# Data items
※ ※ ※
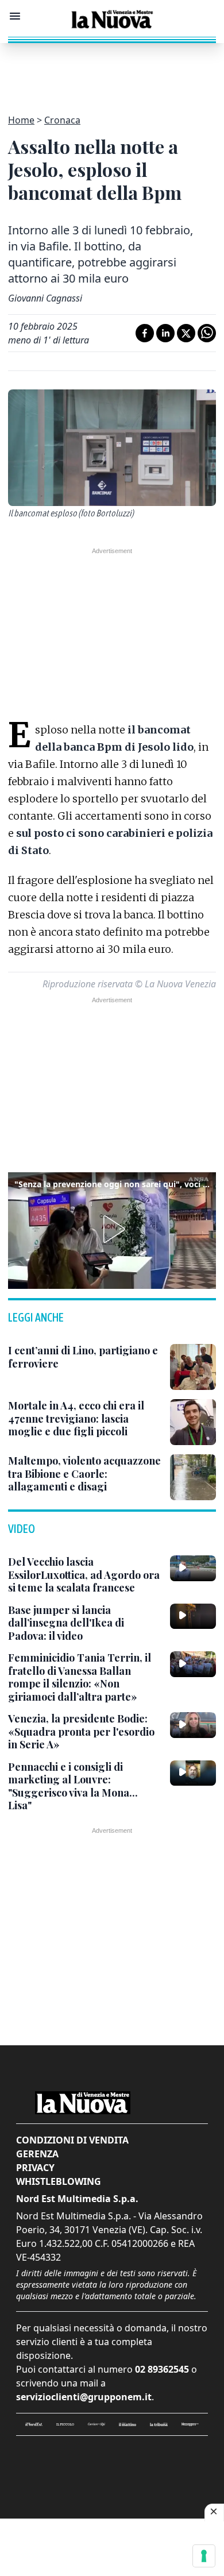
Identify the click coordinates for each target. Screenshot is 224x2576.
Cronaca (62, 120)
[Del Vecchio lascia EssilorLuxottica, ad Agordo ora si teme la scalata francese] (193, 1568)
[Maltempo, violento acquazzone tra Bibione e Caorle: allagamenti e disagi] (193, 1477)
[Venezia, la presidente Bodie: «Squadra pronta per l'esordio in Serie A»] (193, 1724)
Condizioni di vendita (72, 2140)
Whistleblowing (58, 2181)
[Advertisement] (112, 72)
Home (21, 120)
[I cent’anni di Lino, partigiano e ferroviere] (193, 1367)
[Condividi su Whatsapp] (207, 333)
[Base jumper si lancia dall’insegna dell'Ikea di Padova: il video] (193, 1616)
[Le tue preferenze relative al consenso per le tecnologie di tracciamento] (204, 2556)
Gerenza (37, 2154)
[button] (112, 1229)
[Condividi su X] (186, 333)
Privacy (35, 2167)
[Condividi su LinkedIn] (165, 333)
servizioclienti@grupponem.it (84, 2396)
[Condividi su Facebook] (145, 333)
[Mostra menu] (15, 16)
※ ※ ※
Would you give the records again exactly, dropping the pictures?

Identify the click coordinates for each target. Screenshot is 224x2576.
Cronaca (62, 120)
[Del Vecchio lascia EssilorLuxottica, ad Agordo ora si teme la scalata francese] (193, 1568)
[Maltempo, violento acquazzone tra Bibione e Caorle: allagamenti e disagi] (193, 1477)
[Venezia, la presidente Bodie: «Squadra pronta per l'esordio in Serie A»] (193, 1724)
Condizioni di vendita (72, 2140)
Whistleblowing (58, 2181)
[Advertisement] (112, 72)
Home (21, 120)
[I cent’anni di Lino, partigiano e ferroviere] (193, 1367)
[Condividi su Whatsapp] (207, 333)
[Base jumper si lancia dall’insegna dell'Ikea di Padova: il video] (193, 1616)
[Le tue preferenze relative al consenso per le tecnologie di tracciamento] (204, 2556)
Gerenza (37, 2154)
[button] (112, 1229)
[Condividi su X] (186, 333)
Privacy (35, 2167)
[Condividi su LinkedIn] (165, 333)
servizioclienti@grupponem.it (84, 2396)
[Condividi su Facebook] (145, 333)
[Mostra menu] (15, 16)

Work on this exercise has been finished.